## [Job A]
In the article on grain levies, write out the passage starting with "26 Jul, 2013" and going on through "are being spent.".
## [Job B]
According to the grain levy article, what are the specific areas of interest of iCrop Australia?
## [Job C]
In the grain levy article, what rate is GRDC's compulsory levy set at?

## [Source extract]
──────

GRDC focused on profit

26 Jul, 2013 02:00 AM

WA farm consultant and Toodyay grain grower Paul McKenzie has urged growers to become more aware of where levies they pay are being spent.

Mr McKenzie announced earlier this month that he had established an organisation, iCrop Australia (ICA), that was dedicated to strengthening the financial returns of Australian grain producers.

"ICA's specific areas of interest include agriculture, compulsory levies, competition policy and rural affairs," he said.

Mr McKenzie said the Grain Research and Development Corporation (GRDC) levy was one he specifically wanted to hear from growers on.

Since announcing the formation of ICA, Mr McKenzie said he had been through data from GRDC's annual reports since 1992 and believes there needs to be scrutiny of the research organisations spending and return to the grower.

Mr McKenzie has found that the organisation's revenue had increased from $37 million to $177m over the last 20 years, while expenditure has virtually followed the same trend.

Largely the increased revenue has come from grower levies.

In 1992, GRDC received $19m from grower levies, while that figure was $98m in 2012.

But Mr McKenzie wants to know what is the actual return on investment to the grower and how is it measured?

He said a cropping business can potentially run out of liquidity in a couple of years, whereas in days gone by it might have taken 10 years.

"The consequences of things not working out according to plan are a lot more savage and a lot more short term than they have been in the past," Mr McKenzie said.

"And in light of that, almost all my clients are saying they are spending anywhere between $20,000 to $60,000 a year on levies and they are asking the question of what are they getting back for it?"

Currently GRDC is funded by a compulsory levy of 0.99 per cent of the farm gate value of all grains produced in Australia.

In addition, the Federal Government contributes funding each year calculated as 30pc of the rolling three year average of industry levies.

Mr McKenzie said there needed to be scrutiny over the GRDC's spending and how its spending was benefiting the grower.

"Every other farmers' cost gets scrutinised every year and in terms of input costs, they have been cut to the bone," he said.

"Any further cuts in those in many businesses are going to have adverse effects on productivity.

"But they (farmers) don't have any choice or any say on whether they choose to spend about one per cent of gross revenue from grain on research and development (R&D) and what R&D that money goes into and what benefits, if any, come back?

"This isn't anti-GRDC because without question improvements in bottom line financial performance on every business is essential over time.

"But what farmers are questioning is the quantum that they spend and the compulsory nature of it and the very uncertain and questionable return on investment that they make."

But GRDC managing director John Harvey defended GRDC's position saying the organisation's aim was to be the best investment growers make each year and to get them the highest possible return.

──────

## [Dataset extract]

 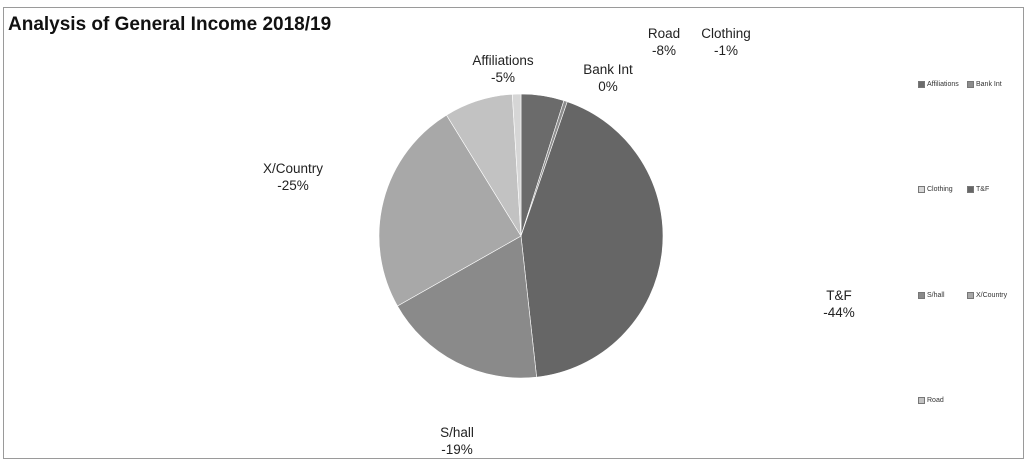 I want to click on data-label-road-name: Road, so click(x=664, y=34).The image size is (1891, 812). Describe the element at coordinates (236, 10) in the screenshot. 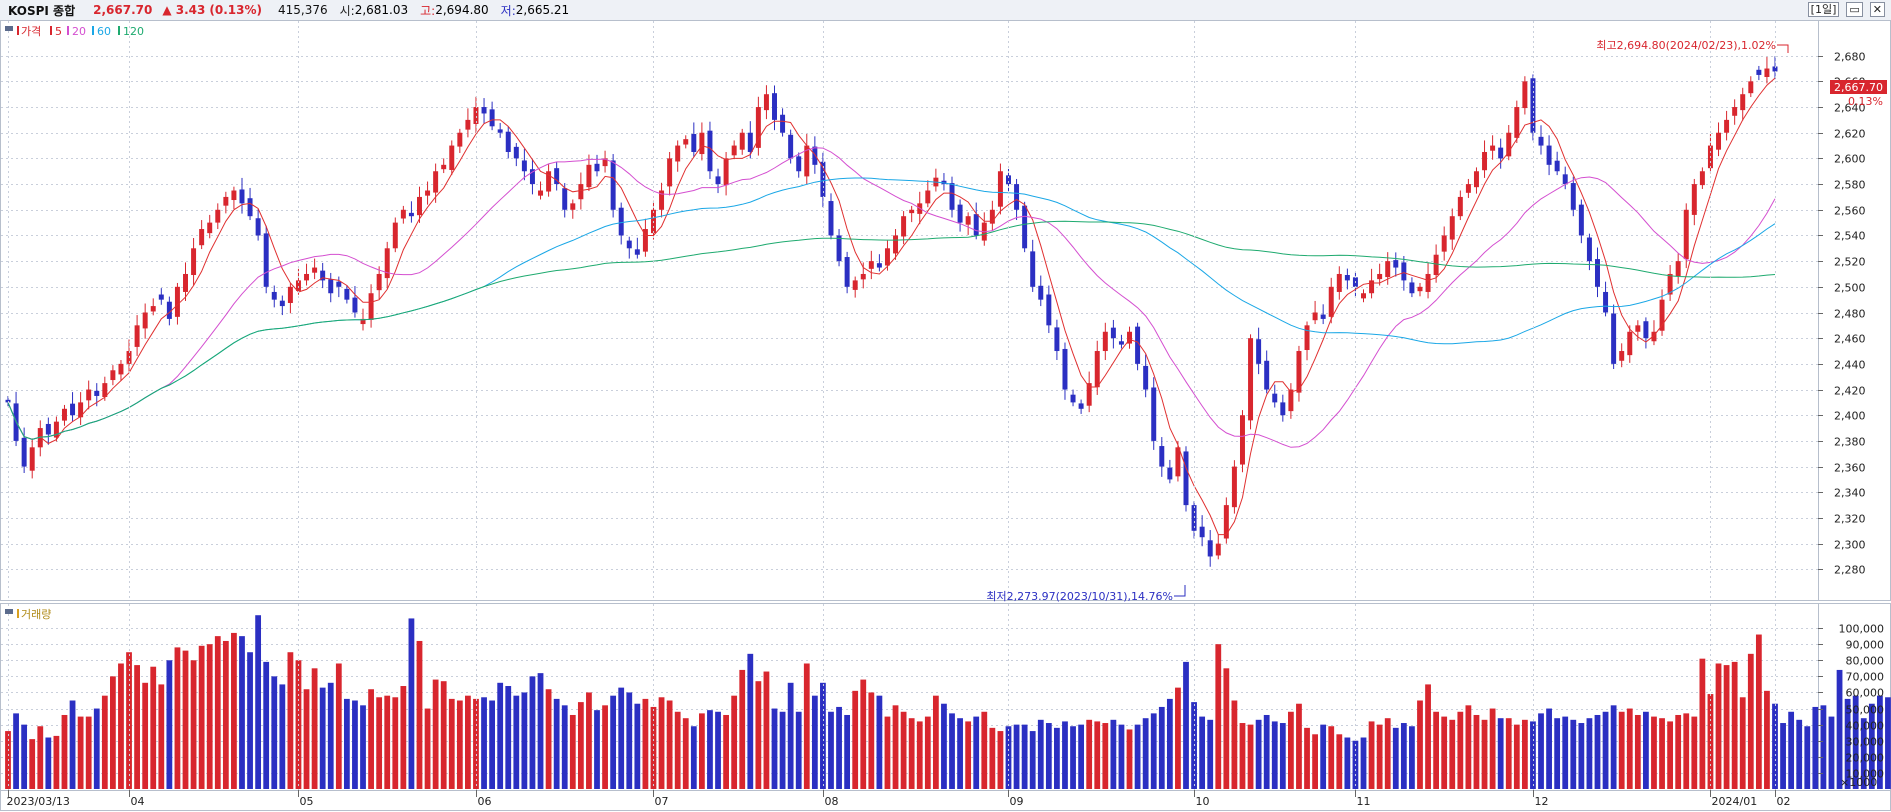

──────

## [Written answer A]
26 Jul, 2013 02:00 AM

WA farm consultant and Toodyay grain grower Paul McKenzie has urged growers to become more aware of where levies they pay are being spent.

## [Written answer B]
Agriculture, compulsory levies, competition policy, and rural affairs.

## [Written answer C]
0.99 per cent of the farm gate value of all grains produced in Australia.